アークトゥルス達は木漏れ日が射す街道をトラニオン・リッジに向けて歩いていた。早朝の街道には心地良く涼しい微風が通り、心身を冴え渡らせてくれている。

この先の予定としてはトラニオン・リッジまで全員で向かい、ディム・ヌーンに向かうリゲルとアンタレスはそこで別れる事になる。アンタレスとカノープスは2人で歩きながら経路を確認した。アークトゥルスとリゲルも話を聞いている。


「なあカノープス、サルバシオンからトラニオン・リッジまで馬車とか出てるのか? 流石にずっと徒歩じゃねーだろ?」

「大丈夫よ、ちゃんと出てるわ。ただ、自治区の南端までは徒歩だけどね。治安が悪いから馬車は中まで入って来ないのよ」

「出てるならいいや。トラニオン・リッジに着くまでどれくらい時間かかる?」

「今からでも着くのは夜でしょうね。河も峡谷も越えないといけないし、トラニオン・リッジ自体峡谷の上に造られた都市だから、どうしても登りは必要だしね」

「うわ、めんどくせぇ……。」


トラニオン・リッジまでは馬車が出ているので直接的な疲労はないとは言え、かなり大変な旅になるようだ。アンタレスは渋い顔をして額に手を当てて答えた。

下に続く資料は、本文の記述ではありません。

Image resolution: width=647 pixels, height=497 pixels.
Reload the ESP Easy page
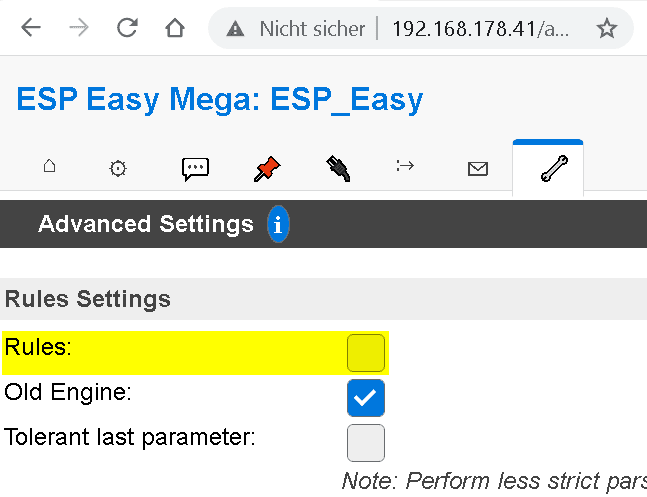pyautogui.click(x=127, y=28)
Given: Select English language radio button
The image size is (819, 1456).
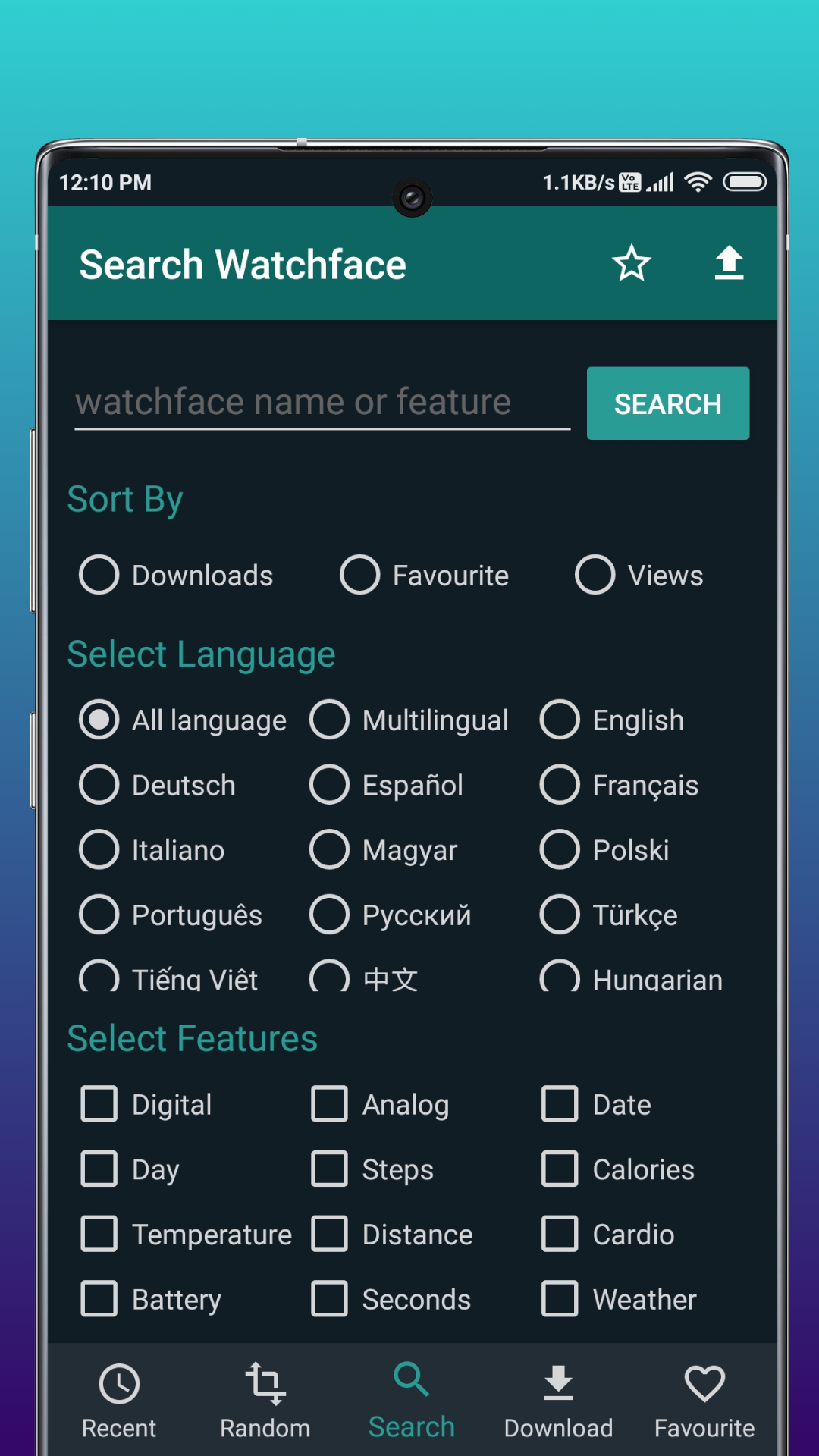Looking at the screenshot, I should 560,720.
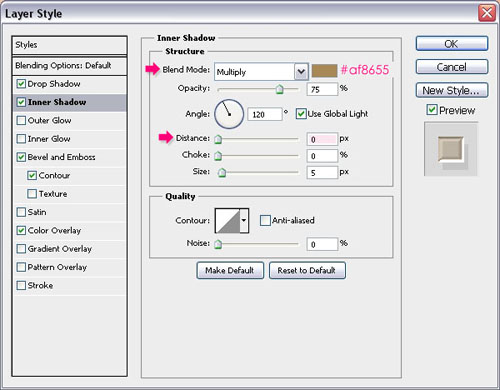Click the Noise slider handle

click(218, 244)
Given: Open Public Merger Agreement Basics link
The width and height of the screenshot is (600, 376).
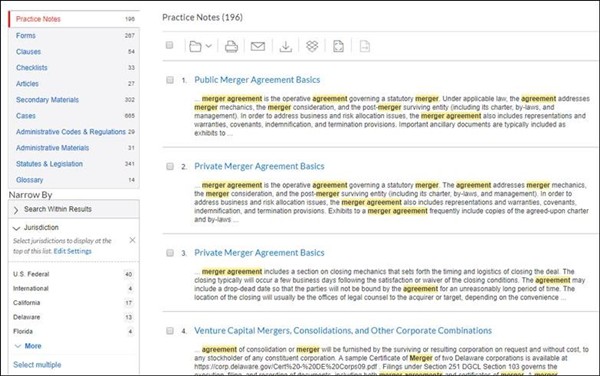Looking at the screenshot, I should point(257,80).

「で、当然トラニオン・リッジからディム・ヌーン行きの馬車は出てるよな? 列車はまだ開通してなかったと思うけど」

「ええ、出てるわ。ただ、ディム・ヌーンまで馬車だと半日かかるし、夜は出てないわ。1日だけトラニオン・リッジに泊まる必要があるわね」

「まあ、それは仕方ないな」


リゲルは腕を組んだまま息を吐き、アンタレスの続きのように答えた。


「結局トラニオン・リッジで一旦足止めか……。ま、そんな気はしてたがな。アンタレス、ディム・ヌーンでどうするか、少し話しておこうか」

「そうだな」

「こっちもいいかしら?」

「ええ」


全員が行程を確認した所で、それぞれの都市での作戦について各々打ち合わせ始めた。

アークトゥルスとカノープスはトラニオン・リッジで『サジタリウス』の協力を得る作戦である。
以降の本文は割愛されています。